Contrairement aux craintes, l’augmentation du nombre de véhicules électriques sur les routes devrait avoir un impact relativement limité sur la demande d’électricité. D’ici 2040, les voitures électriques consommeront 1.290TWh (Térawatts/heure), les véhicules commerciaux 389TWh, les bus électriques 216TWh et les deux roues électriques 69TWh.
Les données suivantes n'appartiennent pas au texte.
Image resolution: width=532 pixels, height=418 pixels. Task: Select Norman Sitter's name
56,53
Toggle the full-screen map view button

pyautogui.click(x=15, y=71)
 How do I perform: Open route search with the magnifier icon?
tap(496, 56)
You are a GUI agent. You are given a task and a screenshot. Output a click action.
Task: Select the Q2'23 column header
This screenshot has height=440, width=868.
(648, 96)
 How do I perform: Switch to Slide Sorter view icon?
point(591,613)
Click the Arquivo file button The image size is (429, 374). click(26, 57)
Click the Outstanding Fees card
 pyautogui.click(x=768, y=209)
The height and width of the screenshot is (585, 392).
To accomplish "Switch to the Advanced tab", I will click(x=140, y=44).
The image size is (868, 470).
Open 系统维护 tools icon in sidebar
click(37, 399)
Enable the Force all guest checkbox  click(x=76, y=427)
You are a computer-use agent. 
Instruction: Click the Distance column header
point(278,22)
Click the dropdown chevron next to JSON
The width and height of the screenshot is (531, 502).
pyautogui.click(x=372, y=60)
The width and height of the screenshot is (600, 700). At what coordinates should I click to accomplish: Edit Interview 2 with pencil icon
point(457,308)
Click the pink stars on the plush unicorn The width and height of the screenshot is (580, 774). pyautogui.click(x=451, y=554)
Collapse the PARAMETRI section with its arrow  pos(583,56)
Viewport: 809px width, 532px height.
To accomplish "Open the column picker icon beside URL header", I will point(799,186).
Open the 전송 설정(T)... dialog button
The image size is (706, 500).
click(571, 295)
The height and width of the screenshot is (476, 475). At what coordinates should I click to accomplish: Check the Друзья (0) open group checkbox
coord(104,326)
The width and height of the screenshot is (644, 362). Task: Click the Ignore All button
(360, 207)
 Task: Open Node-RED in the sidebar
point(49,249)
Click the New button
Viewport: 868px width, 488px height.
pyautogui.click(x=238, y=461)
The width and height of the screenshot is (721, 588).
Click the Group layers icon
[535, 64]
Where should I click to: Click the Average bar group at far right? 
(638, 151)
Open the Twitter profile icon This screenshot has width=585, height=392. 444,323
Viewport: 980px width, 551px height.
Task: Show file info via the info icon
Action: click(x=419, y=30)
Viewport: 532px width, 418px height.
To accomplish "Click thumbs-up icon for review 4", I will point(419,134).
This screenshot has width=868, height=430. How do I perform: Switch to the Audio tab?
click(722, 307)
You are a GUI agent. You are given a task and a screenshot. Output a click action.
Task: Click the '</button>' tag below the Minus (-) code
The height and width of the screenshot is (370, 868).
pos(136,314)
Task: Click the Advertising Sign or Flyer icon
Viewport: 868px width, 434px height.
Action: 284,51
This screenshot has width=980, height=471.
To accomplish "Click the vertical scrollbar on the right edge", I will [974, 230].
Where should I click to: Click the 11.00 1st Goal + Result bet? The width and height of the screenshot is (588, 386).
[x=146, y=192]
Tout cela représente une augmentation de la demande électrique de 5,2%. «Et dans de nombreuses économies avancées, les véhicules électriques empêcheront la demande d’électricité de baisser».

-Emissions de CO2

Les véhicules électriques à batteries et à pile à combustible (hydrogène) devraient réduire les émissions de CO2 de 2.57 Gt (Gigatonnes) par an d’ici 2040. Mais les émissions totales liées au transport routier seront encore alors supérieures de 6% à ce qu’elles étaient en 2019. En fait, les émissions de CO2 liées au transport routier devraient augmenter jusqu’en 2033… si les prévisions de Bloomberg d’accélération des ventes de véhicules électriques se vérifient.